Dataset entries:
^^^^^^^^^^^^^^^^
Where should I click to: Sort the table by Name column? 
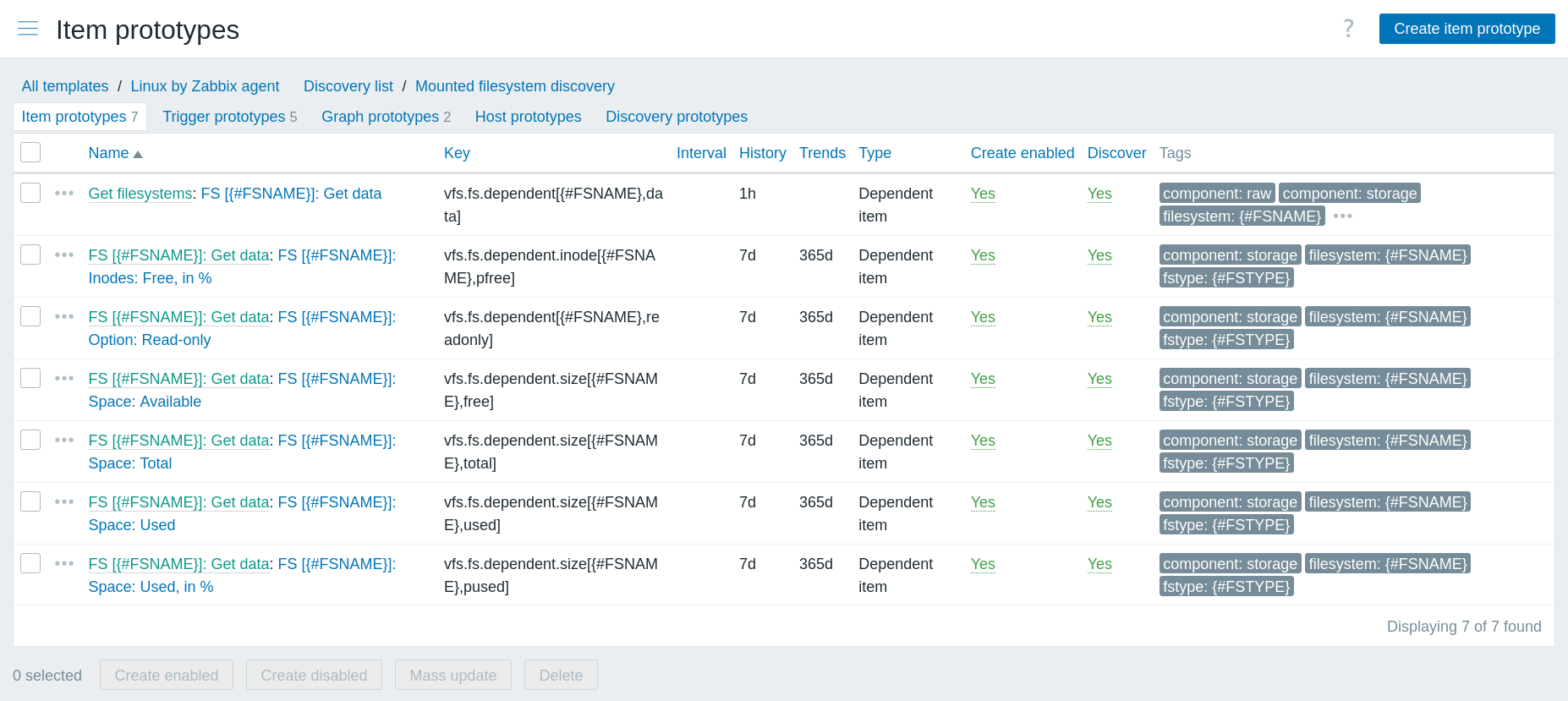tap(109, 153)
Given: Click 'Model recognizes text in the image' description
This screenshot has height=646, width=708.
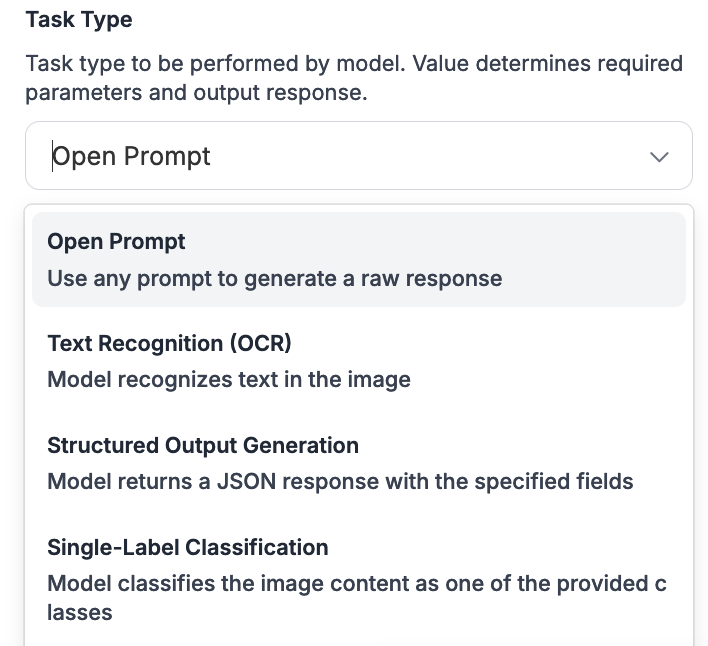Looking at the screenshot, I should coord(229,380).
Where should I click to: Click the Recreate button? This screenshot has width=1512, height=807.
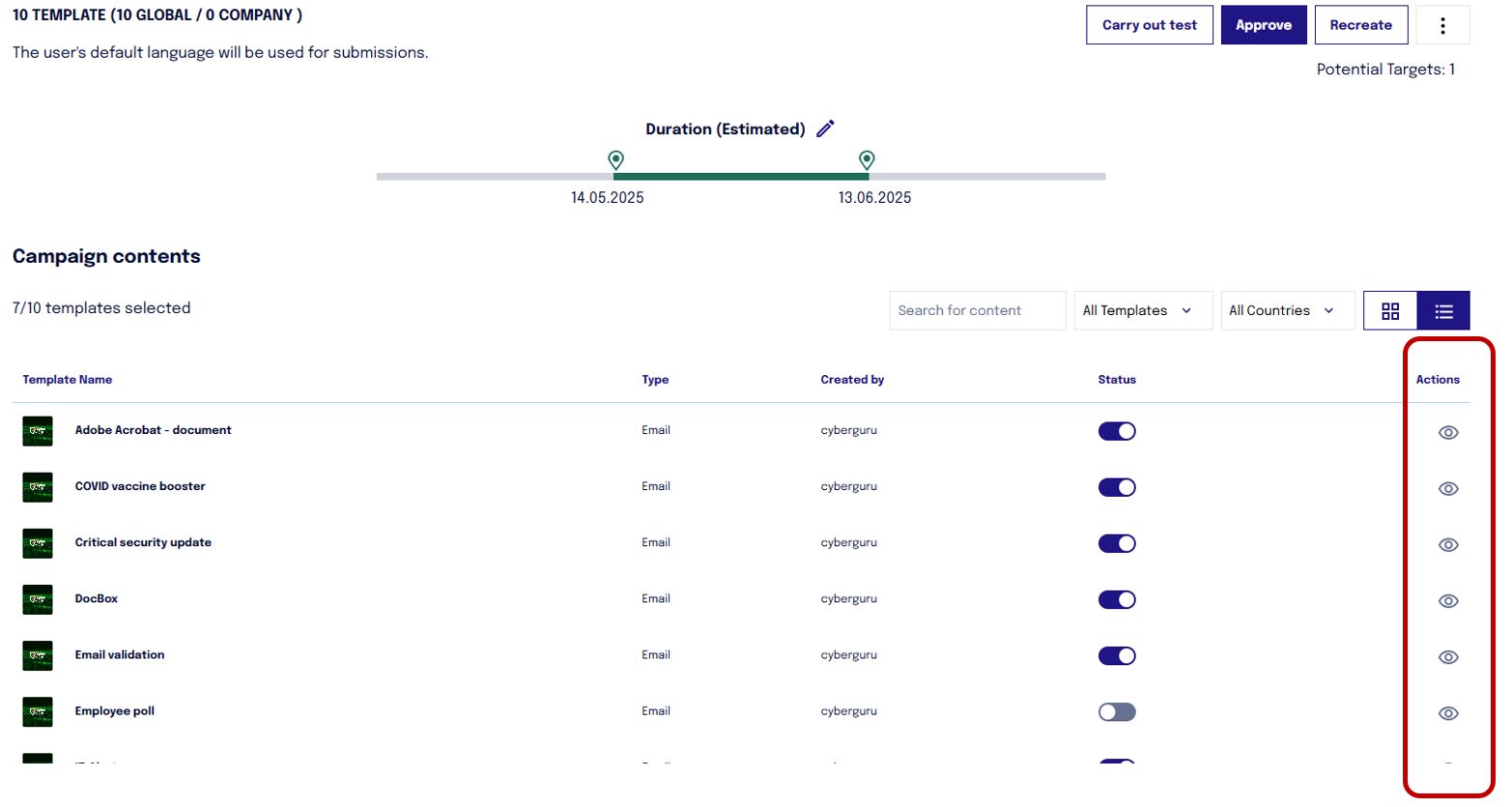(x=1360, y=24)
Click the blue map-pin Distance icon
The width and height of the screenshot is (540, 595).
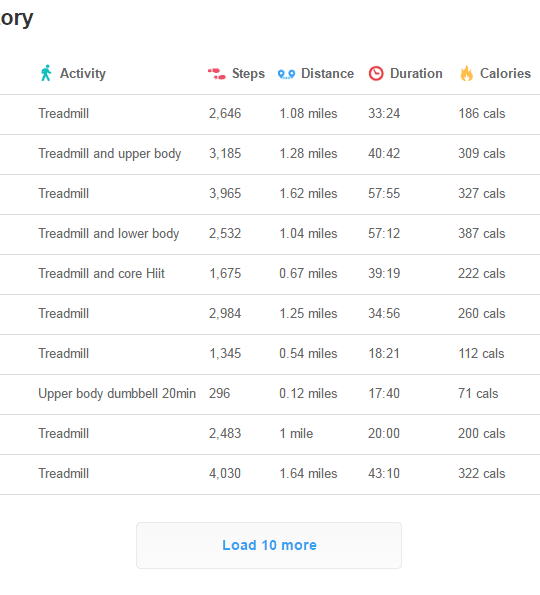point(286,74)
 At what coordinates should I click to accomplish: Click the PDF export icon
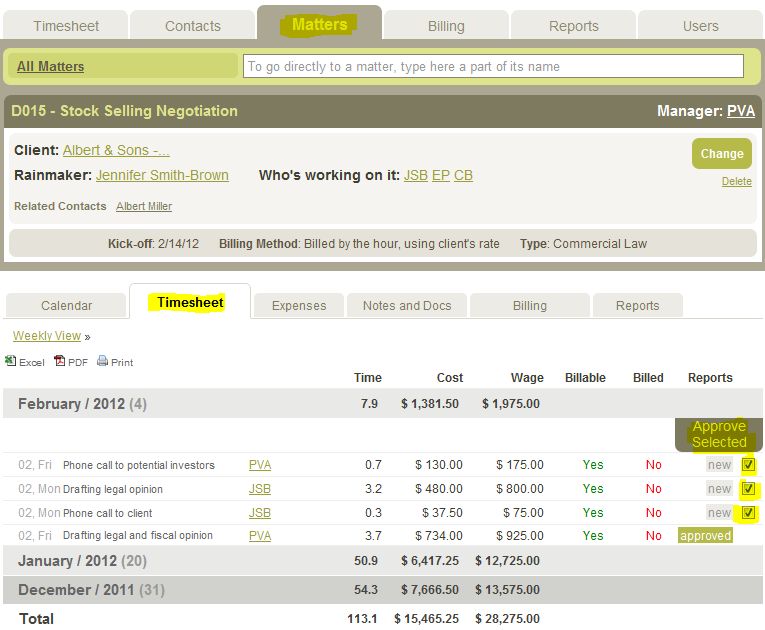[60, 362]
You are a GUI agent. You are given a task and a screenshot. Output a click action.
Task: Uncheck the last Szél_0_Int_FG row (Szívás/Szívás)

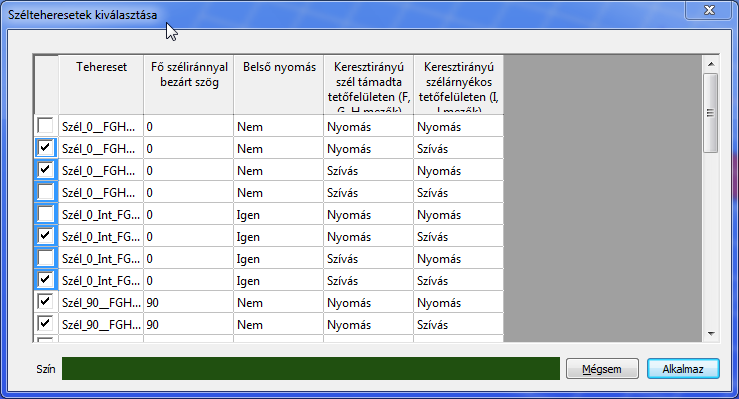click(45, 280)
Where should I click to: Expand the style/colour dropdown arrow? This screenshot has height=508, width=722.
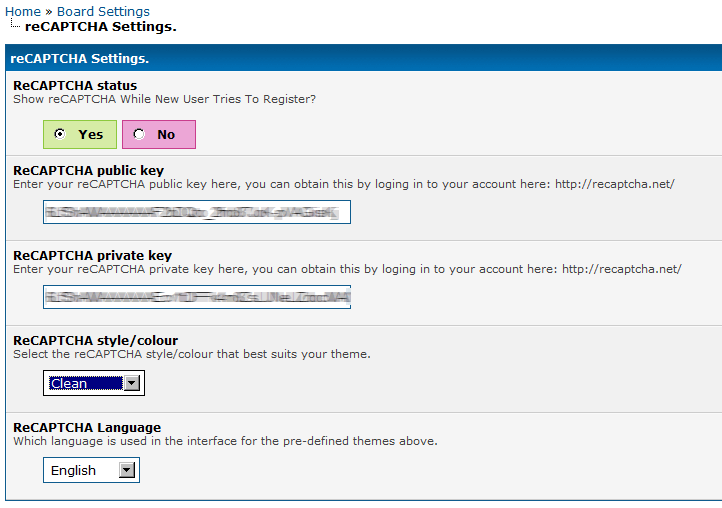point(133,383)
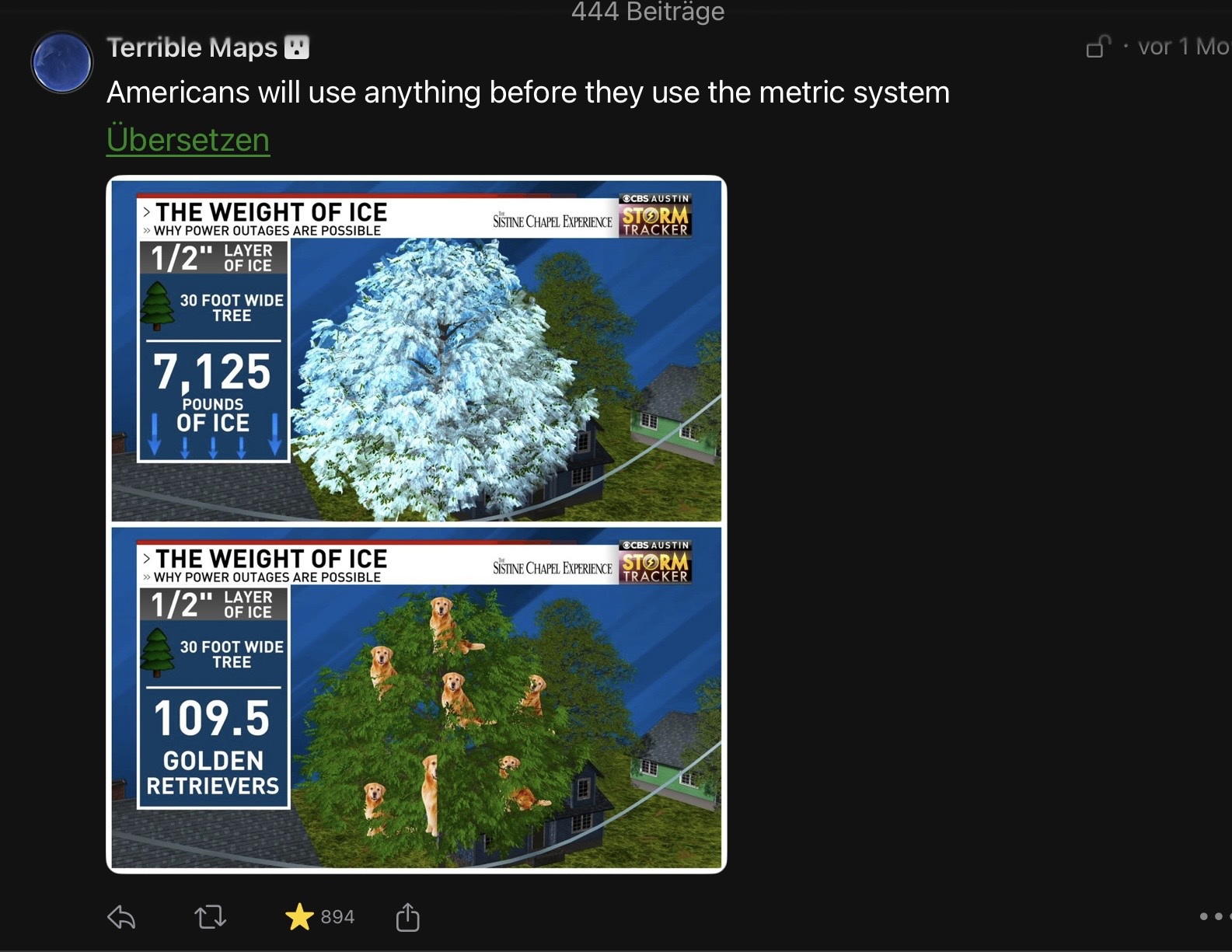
^^^^^^^^^^^^^^^^
* _WHAT IS BEING ASKED_
For this answer, return word for word the lines from the first line of the records through the line containing "Click the blue map-pin Distance icon". Omit the pictures.

* _YOUR SOLUTION_
Where should I click to: Sort the table by Name column? 
tap(109, 153)
Given: Click 'Model recognizes text in the image' description
This screenshot has height=646, width=708.
Looking at the screenshot, I should coord(229,380).
Where should I click to: Click the Recreate button? This screenshot has width=1512, height=807.
(x=1360, y=24)
Click the blue map-pin Distance icon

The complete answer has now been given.